TODOS MAIS ou menos sabem o
que o poder pode. Poucos, o que
o poder não pode.
Não pode, por exemplo, subtrair,
privilegiar uns em detrimento de outros, falsificar resultados, divulgar estatísticas fantasiosas, privatizar o espaço público, deixar de fora esses pré-requisitos. Ao cultuar a auto-estima
excessiva ou o despreparo exagerado,
ele habita feliz a sua ilha de fantasias.
E imagina que pode tudo. Quando
descoberto, exposta a sua nudez, o poder fica "triste". Dessa tristeza já nos
falou Albert Camus.
Os governantes, em geral despreparados, continuam convencidos de que
tudo podem, de que não têm limites,
de que nem o céu é o limite. É quando
o poder se transforma em obra de
"ficção". Mas, sem imaginação, preocupado em receber o aplauso ocioso
do auditório nanico. Dessa ficção nos
falou Roland Barthes. O grave é que,
ao descobrirmos que o "rei está nu",
muita água já rolou embaixo da ponte.
O território ao qual se chega apenas
pelo poder de compra jamais será um
lugar antecipado, ou antecipador.
Quando o valor já não se mede por
qualquer vigor moral, mas pela sua
exclusiva capacidade de compra, alguma coisa está errada.
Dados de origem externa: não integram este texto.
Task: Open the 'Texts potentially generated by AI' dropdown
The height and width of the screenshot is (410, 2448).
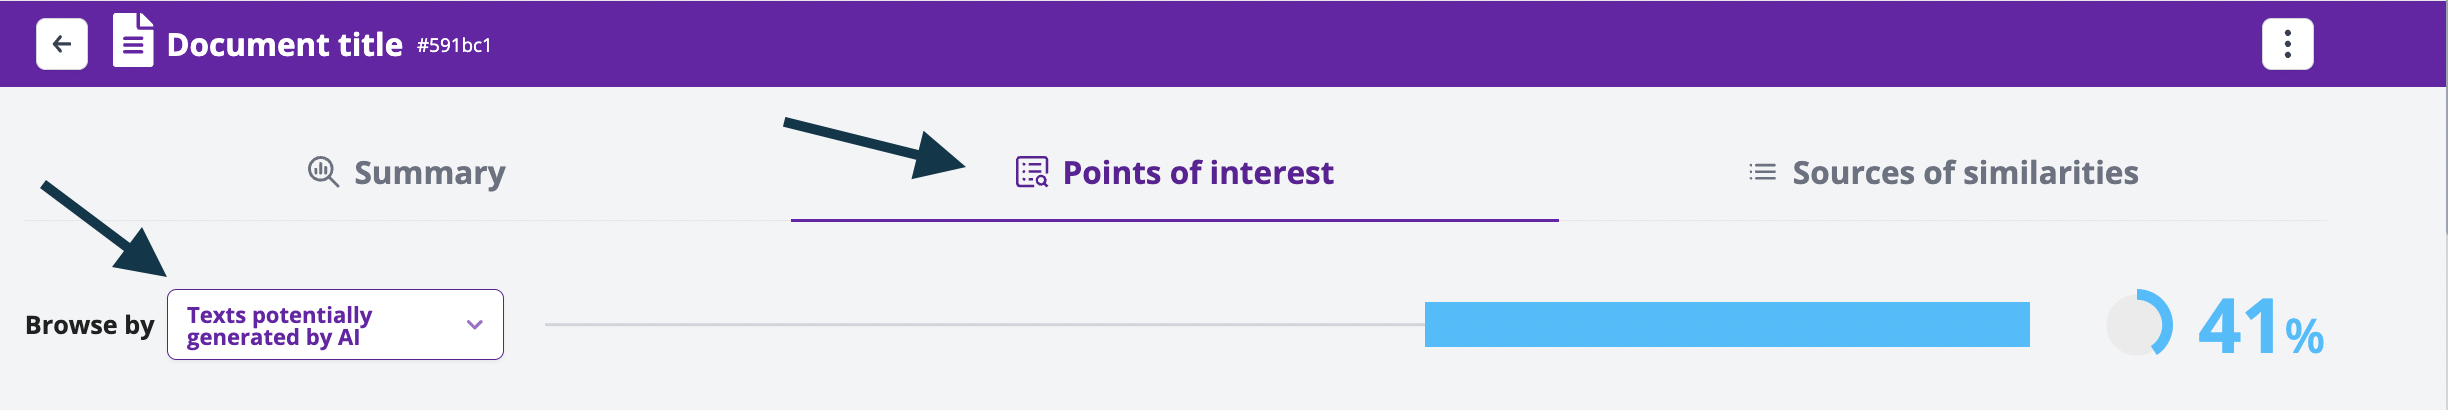Action: [x=335, y=325]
É preciso apurar a memória e discernir. Coisas em que o brasileiro não
é forte. Nunca preservamos a memória, e muito menos a história. A não
ser como anedota. Persiste a predominância aritmética nas avaliações e
na contabilidade eleitoral. Esquecem
ainda que todo poder é transitório e
deve ser transitivo. Não tem valor por
si só. Vale o que podemos fazer com
ele em termos de benefício coletivo.
Não é preciso muito esforço para
verificar que o "cibermundo" é amnésico. Avesso, até porque usa a velocidade, às rememorações. É puro presente. E o puro presente alia-se facilmente à pequenez.
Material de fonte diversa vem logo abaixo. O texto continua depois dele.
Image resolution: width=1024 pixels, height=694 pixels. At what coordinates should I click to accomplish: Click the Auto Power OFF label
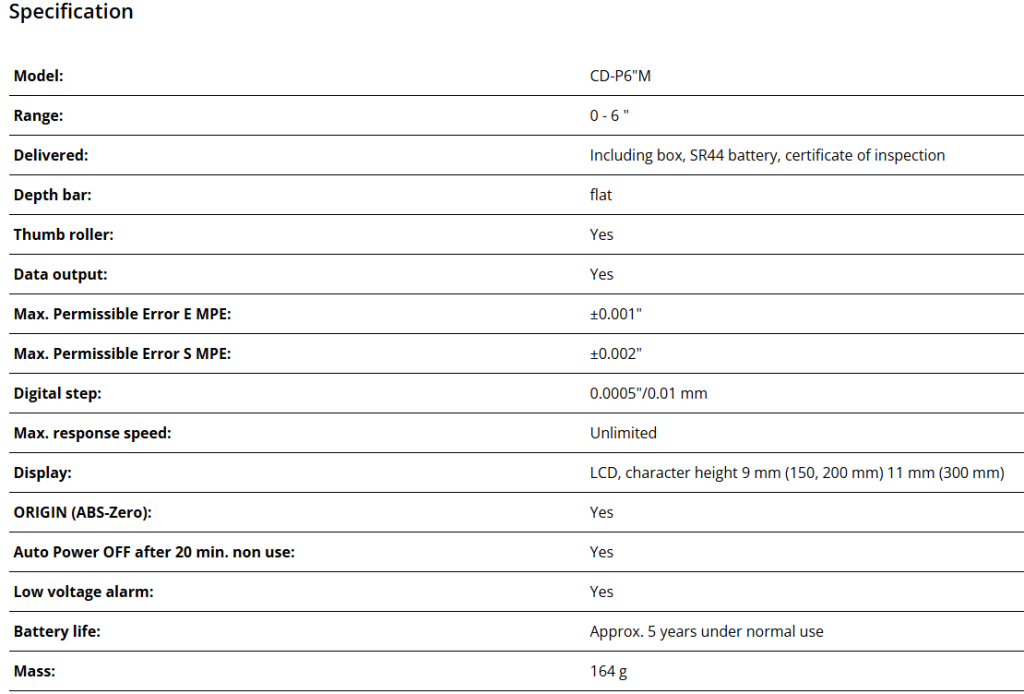pyautogui.click(x=154, y=552)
Em meio a esse quadro preocupante, surgiram novos personagens nessa
cena contemporânea ou simplesmente contábil: o valor agregado, o caixa
dois, o mensalão, o sanguessuga. O
vocabulário da língua portuguesa
nunca supôs se enriquecer vertiginosamente dessa pobreza. Quando vamos retirar a corrupção e a fraude da
agenda nacional e colocar nos debates
idéias e programas?
Tenho a impressão, se não me equivoco, de que a política partidária,
mesquinha, volátil e interesseira vem
se dedicando a essa encenação cada
vez mais banal e enfadonha.
A saída? Onde está a saída? É simples e é complicada. Sobretudo com
essa desertificação generalizada. A
sociedade, munida do voto soberano,
ainda é o melhor tribunal para vigiar,
punir e premiar com legitimidade.
Resta saber se um país educacionalmente atrasado se encontra em condições de votar bem.
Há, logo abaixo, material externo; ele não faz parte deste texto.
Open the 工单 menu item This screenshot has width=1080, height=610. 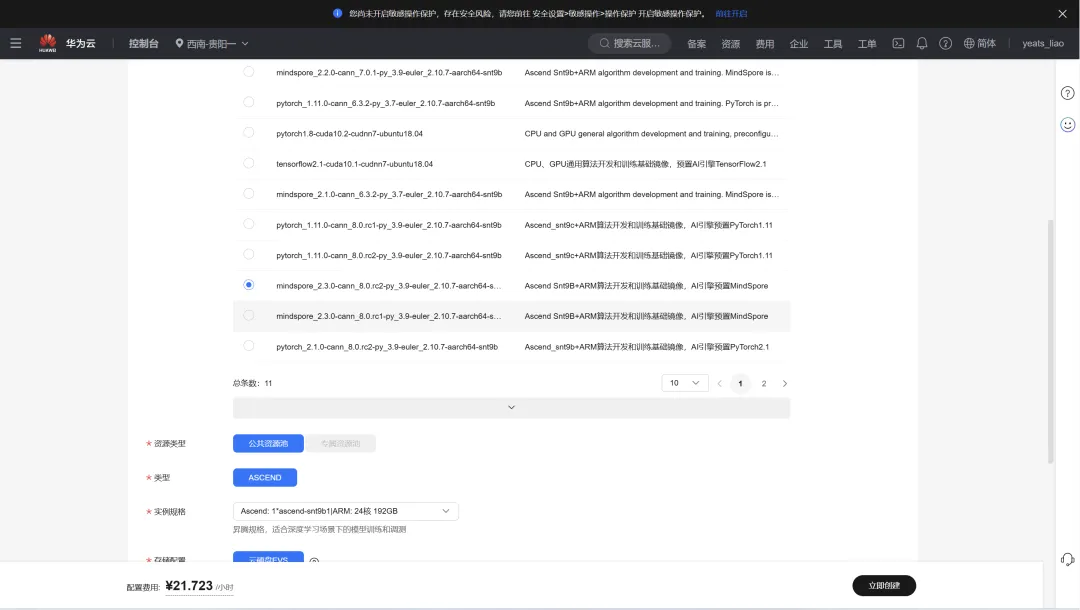click(x=867, y=44)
O que acontece é que o Brasil não
tem dado a devida prioridade à educação. Os problemas não são os eventuais ocupantes da pasta correspondente. O atual governo, é justo que se
reconheça, tem tido bons ministros
da educação. A questão é outra.
A rigor, o Estado brasileiro sempre
ignorou a educação. Somos uma população sem escola. Os insuspeitos
organismos internacionais publicam
pesquisas que nos envergonham. O
ensino superior público só atende 2%
da demanda nacional. Os professores
são escandalosamente mal remunerados. Estamos defasados quantitativa e qualitativamente. Anuncia-se,
em boa hora, um sistema de educação
à distância. É louvável. Porém, quem
vai assegurar a programação, o acompanhamento, a monitoração? E como
andam os quadros docentes na área?
De qualquer modo, o progressismo
fraudulento está sendo enterrado,
sem choro nem vela. Falta destituir o
poder aquisitivo.
EDUARDO PORTELLA, 73, escritor e professor emérito
da UFRJ, membro da Academia Brasileira de Letras, é presidente do Comitê Caminhos do Pensamento e do Fundo
Internacional para a promoção da Cultura, da Unesco, e diretor da revista "Tempo Brasileiro". Foi ministro da Educação, Cultura e Esportes (governo João Figueiredo), diretor-geral-adjunto da Unesco (88-93) e presidente da Conferência Geral da Unesco (97-99).